To-do list:
a) According to the Nefarius passage, who created the character?
b) From the records, transcribe the stretch from the line containing "You are a GUI" through the end of the records, and omit the pictures.
** start Passage shown **
Nefarius (Lloyd Bloch), previously known as Moonstone, is a supervillain appearing in American comic books published by Marvel Comics.

Publication history

The character first appeared in Captain America #169 (1974) and was created by Steve Englehart, Mike Friedrich and Sal Buscema.

Fictional character biography
As Moonstone, Lloyd Bloch was an agent of the second Secret Empire and its front organization, the Committee to Regain America's Principles (C.R.A.P.), set up by them to discredit Captain America and take his place as America's "symbolic" hero. The Empire had previously damaged Cap's reputation by accusing him of vigilantism and framing him for the death of small-time criminal the Tumbler. Moonstone was empowered by a stone found in the Moon's surface, hence his codename, and he posed as a new American costumed crime-fighter. During the Secret Empire's "attack" on the White House, he claimed that he could not defeat their plans, intending to discourage resistance from the public. Moonstone was subsequently exposed, and attacked and defeated by Captain America while the Falcon, Cyclops, and Marvel Girl took out the rest of the Empire's soldiers. After the Secret Empire's defeat he was arrested. His alien gem was stolen from him by his psychiatrist, Dr. Karla Sofen, who psychologically manipulated him to convince him that it was turning him into a monster and reject it, thereby losing his superhuman powers. Sofen took the gem and became the second Moonstone.
** end Passage shown **
** start Dataset rows **
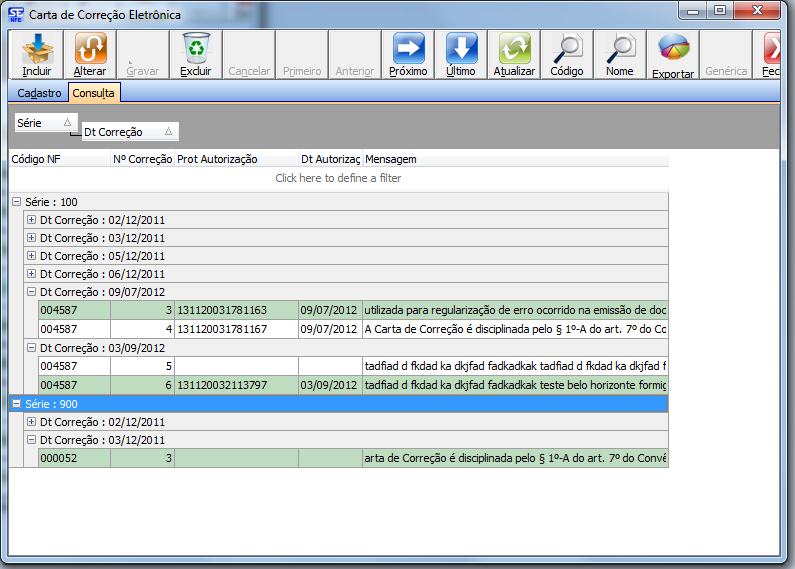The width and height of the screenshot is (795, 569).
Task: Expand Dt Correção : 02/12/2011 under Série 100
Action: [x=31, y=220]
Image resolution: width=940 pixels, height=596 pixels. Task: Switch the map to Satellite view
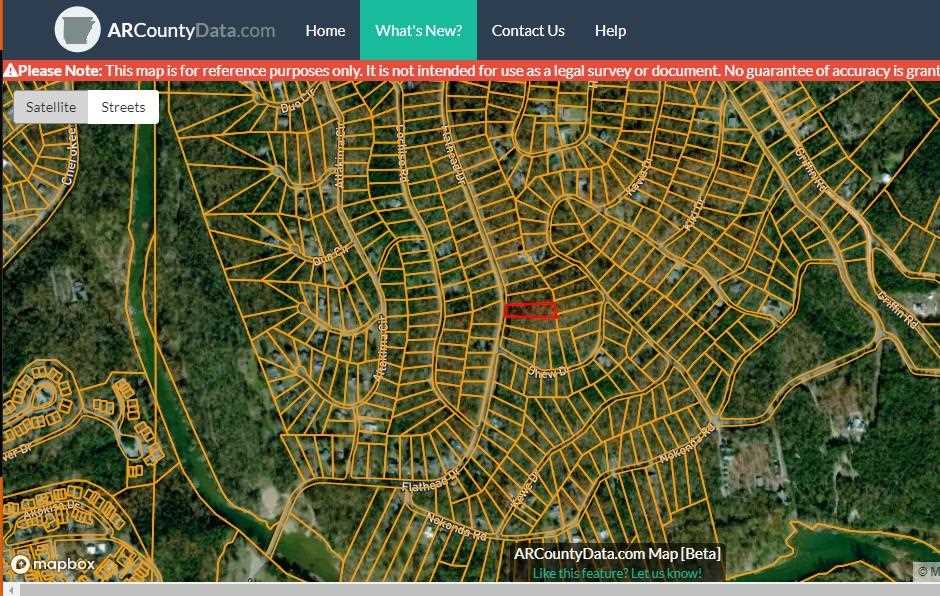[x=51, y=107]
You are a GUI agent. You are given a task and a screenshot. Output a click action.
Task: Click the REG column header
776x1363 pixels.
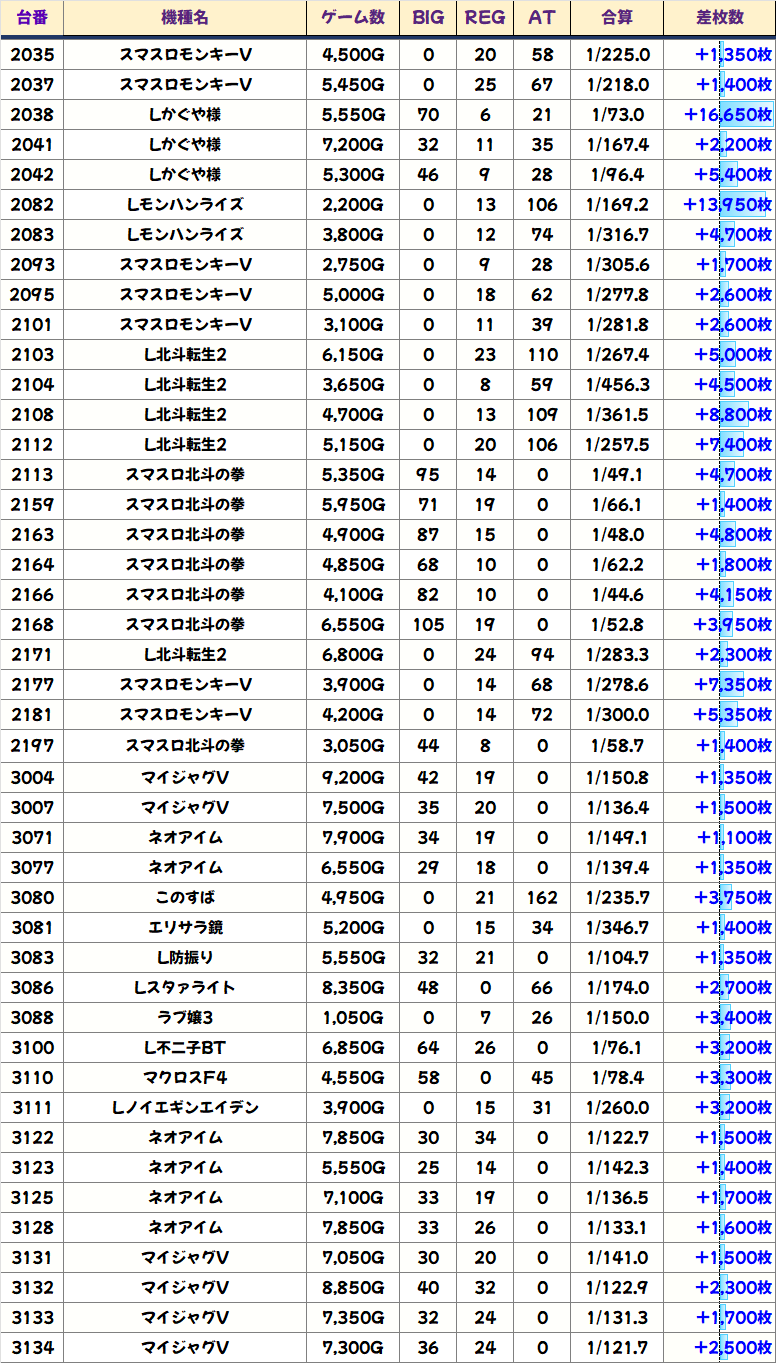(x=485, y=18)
** end Dataset rows **
Solved problems:
a) Steve Englehart, Mike Friedrich and Sal Buscema.

b)
You are a GUI agent. You are given a task and a screenshot. Output a click action.
Task: Click the REG column header
776x1363 pixels.
(x=485, y=18)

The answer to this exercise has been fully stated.